**Task details:** Switch "Locate" to "Find" wherever it occurs in the lines below, and keep everything else the same. Leave the pictures out of your answer.

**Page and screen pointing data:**
• • •
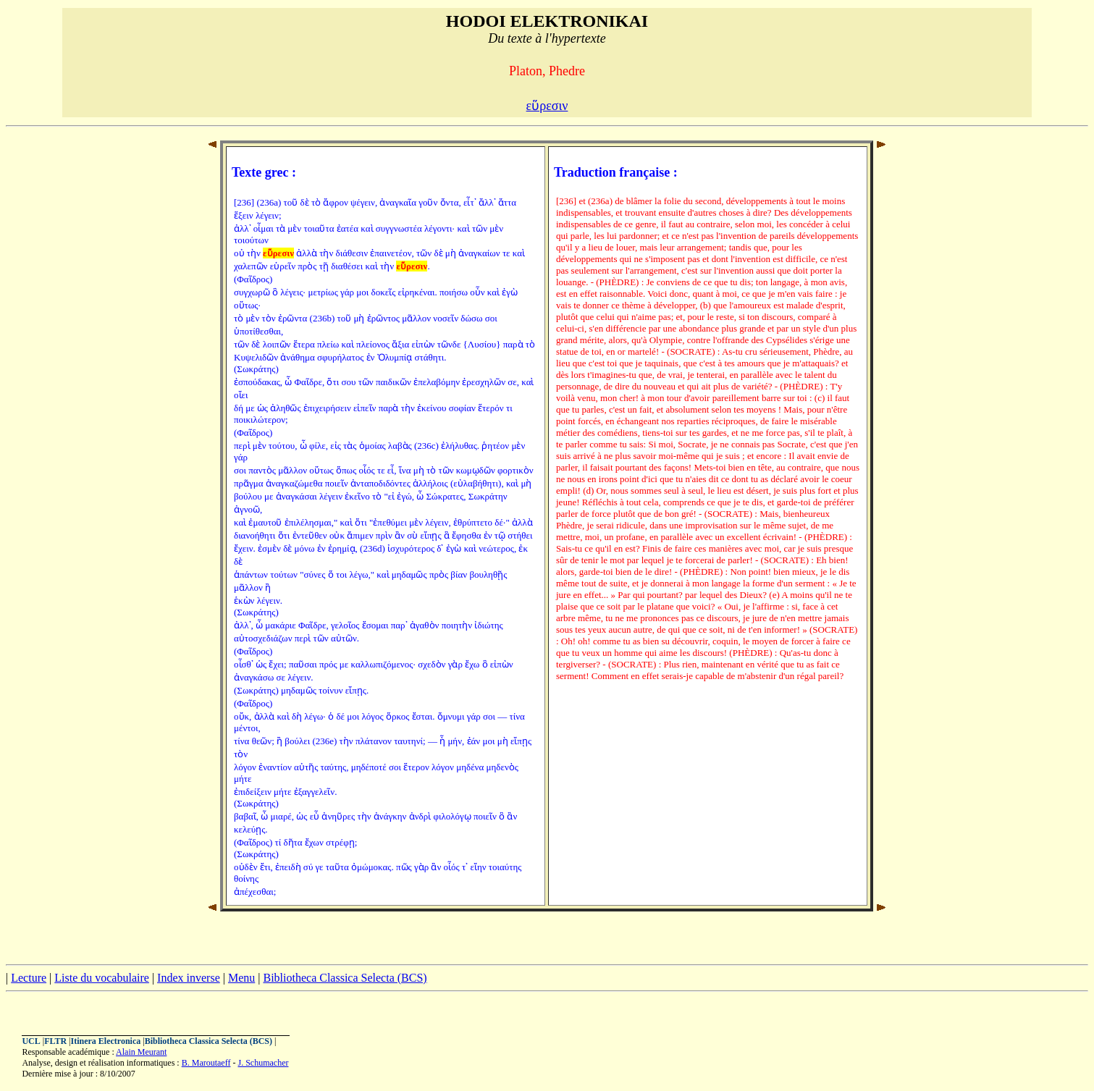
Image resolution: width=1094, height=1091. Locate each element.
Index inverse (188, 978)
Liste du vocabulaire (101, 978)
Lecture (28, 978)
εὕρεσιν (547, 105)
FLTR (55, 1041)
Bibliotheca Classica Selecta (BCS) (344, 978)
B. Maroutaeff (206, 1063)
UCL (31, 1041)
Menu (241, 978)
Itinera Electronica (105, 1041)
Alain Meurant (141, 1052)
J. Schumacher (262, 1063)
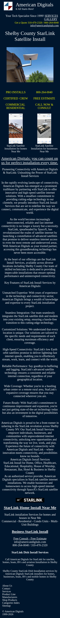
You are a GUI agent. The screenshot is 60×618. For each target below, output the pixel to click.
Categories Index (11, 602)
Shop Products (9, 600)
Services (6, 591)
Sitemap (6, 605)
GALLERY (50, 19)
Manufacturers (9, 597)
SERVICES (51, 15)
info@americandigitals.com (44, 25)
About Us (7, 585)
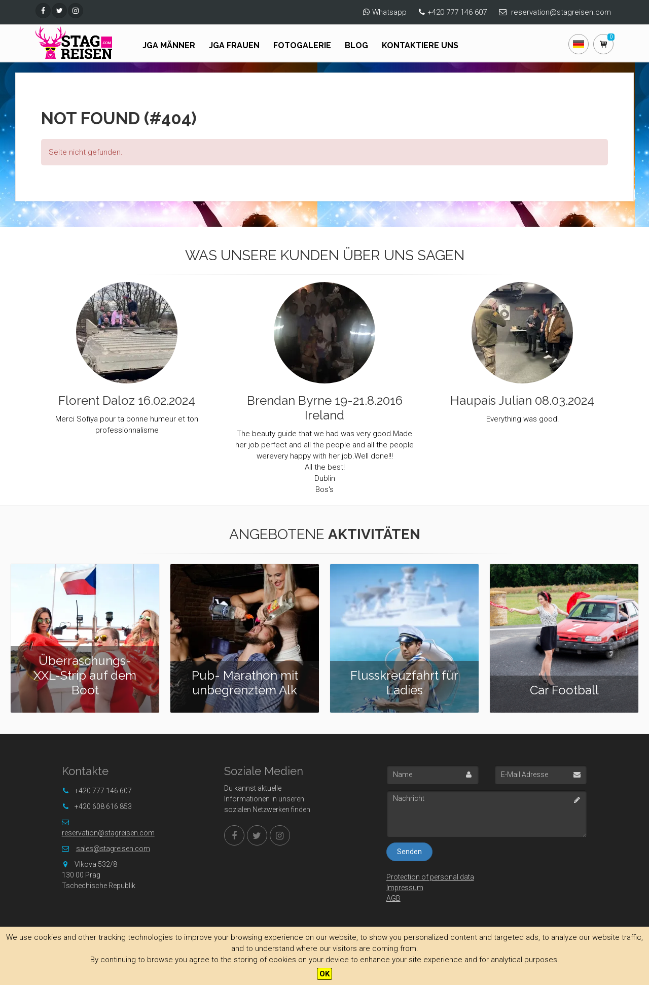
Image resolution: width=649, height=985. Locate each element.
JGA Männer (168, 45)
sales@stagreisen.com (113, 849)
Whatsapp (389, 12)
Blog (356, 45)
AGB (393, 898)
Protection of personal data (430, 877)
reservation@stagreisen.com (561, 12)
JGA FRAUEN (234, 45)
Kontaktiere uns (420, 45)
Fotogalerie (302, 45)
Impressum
• • •
**Output below:**
Image resolution: width=1094, height=1091. Find each element.
Index inverse (188, 978)
Liste du vocabulaire (101, 978)
Lecture (28, 978)
εὕρεσιν (547, 105)
FLTR (55, 1041)
Bibliotheca Classica Selecta (BCS) (344, 978)
B. Maroutaeff (206, 1063)
UCL (31, 1041)
Menu (241, 978)
Itinera Electronica (105, 1041)
Alain Meurant (141, 1052)
J. Schumacher (262, 1063)
You are a GUI agent. The screenshot is 60×618. For each target below, output the pixel to click.
Categories Index (11, 602)
Shop Products (9, 600)
Services (6, 591)
Sitemap (6, 605)
GALLERY (50, 19)
Manufacturers (9, 597)
SERVICES (51, 15)
info@americandigitals.com (44, 25)
About Us (7, 585)
Image resolution: width=649, height=985. Find each element.
JGA Männer (168, 45)
sales@stagreisen.com (113, 849)
Whatsapp (389, 12)
Blog (356, 45)
AGB (393, 898)
Protection of personal data (430, 877)
reservation@stagreisen.com (561, 12)
JGA FRAUEN (234, 45)
Kontaktiere uns (420, 45)
Fotogalerie (302, 45)
Impressum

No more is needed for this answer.